§ Supplied information
▬▬▬▬▬▬

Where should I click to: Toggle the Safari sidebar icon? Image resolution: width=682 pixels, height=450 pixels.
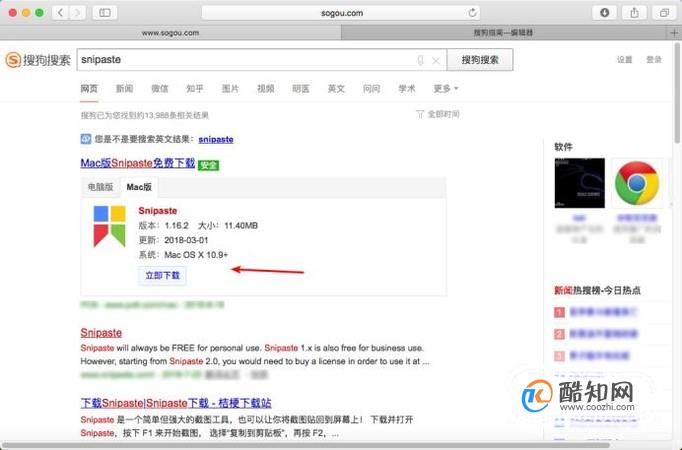coord(105,13)

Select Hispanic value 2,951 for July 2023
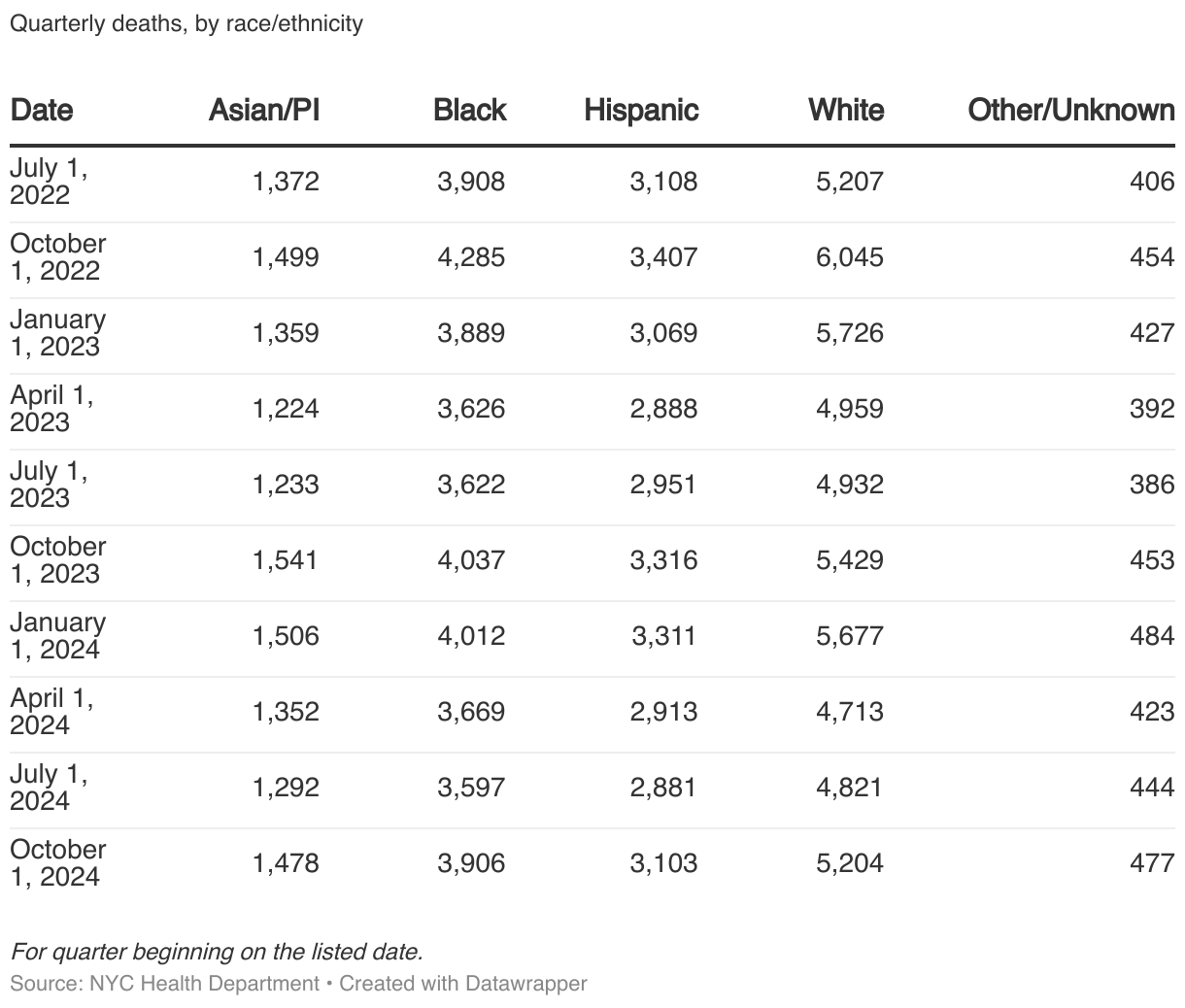tap(663, 485)
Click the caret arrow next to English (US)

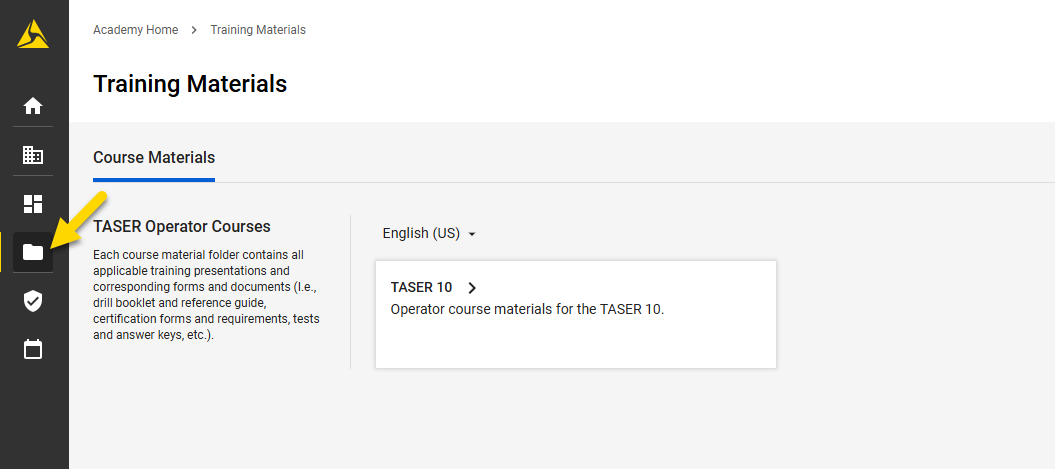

▬▬▬▬▬▬

§ What to produce
One exact copy of the data is required, and it should hold no pictures.

§ Completed task
Where should I click to: Toggle the Safari sidebar icon? Image resolution: width=682 pixels, height=450 pixels.
coord(105,13)

Select Hispanic value 2,951 for July 2023
tap(663, 485)
Click the caret arrow next to English (US)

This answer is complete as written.